If Financial Services can get over that first hurdle – and it’s a big one – there’s the need to prioritise that disruption, diverting people, time and investment from other previously prioritised activities to focus on achieving their digital ambitions. The next step is to drive that transformation of services and operations through to delivery. Unfortunately, that’s easier said than done in any sector let alone one with a spaghetti bowl of interfaces, data and a regulatory landscape.

 

AC: Where do you advise clients to start in the process of digital transformation?

RM: Many organisations start with something that can quickly prove the value of digital to the business. This could be a new service for customers (e.g. an app, an online transactional service, or sophisticated use of social media) or something for the business (e.g. joined-up data and insight for decision making). Whatever it is, clear measurable outcomes are required. The temptation can be to commit everything to a large platform investment early on, which can become an invisible investment sinkhole or leap of faith too far for others. Use something small and build on it (like Barclays have done with Pingit and Aviva with Aviva Drive). Deliver the outcomes and build on that momentum and credibility as a catalyst for the wider transformation required.
AC: To what extent does successful digital transformation have to start at the highest strategic level or can it begin with small incremental projects?
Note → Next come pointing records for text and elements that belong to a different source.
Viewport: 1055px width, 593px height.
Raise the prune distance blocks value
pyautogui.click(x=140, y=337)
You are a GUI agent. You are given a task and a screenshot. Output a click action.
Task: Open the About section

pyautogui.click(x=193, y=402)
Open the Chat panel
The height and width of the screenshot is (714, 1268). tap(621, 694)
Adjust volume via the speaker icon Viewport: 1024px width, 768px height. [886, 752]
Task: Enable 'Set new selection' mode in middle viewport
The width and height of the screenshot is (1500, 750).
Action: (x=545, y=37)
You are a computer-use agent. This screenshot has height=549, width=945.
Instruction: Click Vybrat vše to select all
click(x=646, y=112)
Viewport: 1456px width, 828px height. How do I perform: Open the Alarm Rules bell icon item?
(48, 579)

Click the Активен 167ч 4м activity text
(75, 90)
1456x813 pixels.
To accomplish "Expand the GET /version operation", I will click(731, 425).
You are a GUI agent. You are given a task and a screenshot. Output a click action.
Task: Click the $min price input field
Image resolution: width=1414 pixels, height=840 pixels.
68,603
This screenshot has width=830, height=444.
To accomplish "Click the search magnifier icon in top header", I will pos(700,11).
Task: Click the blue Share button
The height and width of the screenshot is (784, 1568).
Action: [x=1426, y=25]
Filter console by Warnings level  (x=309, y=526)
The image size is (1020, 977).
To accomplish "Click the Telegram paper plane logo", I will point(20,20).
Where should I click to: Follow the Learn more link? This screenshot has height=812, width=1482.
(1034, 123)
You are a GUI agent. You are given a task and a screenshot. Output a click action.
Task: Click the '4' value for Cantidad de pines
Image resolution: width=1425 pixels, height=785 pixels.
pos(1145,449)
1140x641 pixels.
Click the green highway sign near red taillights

RM: For many sectors, including Financial Services, the desired endpoint will demand disruption of existing business models and supply chains, most likely requiring the breakdown of customer, channel and product silos. But that kind of transformation is unlikely to be made on a leap of faith – it necessitates buy-in at the Executive level and requires compelling evidence to support the decision. Successful projects, pilots and experiments that have been executed bottom-up (with a strategic goal in mind) can create stakeholder advocacy and tangible outcomes to build confidence with the Executive.

If we look at John Lewis’s journey from the late 1990s, when it had no transactional website, to 2014, when its Omnichannel model helped create £1.4bn of online revenue, there has been a continuous evolution of technology, channel model, learning and operating model adaptation – moving from the initial trials selling selected goods online, to the purchase of Buy.com in 2001, to the fully integrated OmniChannel operations it runs today. Yes, the support of Andy Street and the Executive will have been fundamental to that growth, but the journey will have started with those key experiments which quickly proved their promise and value.

The important thing is having the leadership in place to recognise the potential and commit to a more transformative journey. Only 29 per cent of our Digital Barometer respondents agreed that their leadership “understand digital” so it’s clear that this cannot be taken for granted.

What is quite clear to me after over 20 years of working in digital is that although you might not need to start at the top, if you don’t get that Executive commitment at some point in your digital journey it will be impossible to commit to the transformation required to thrive in the digital age.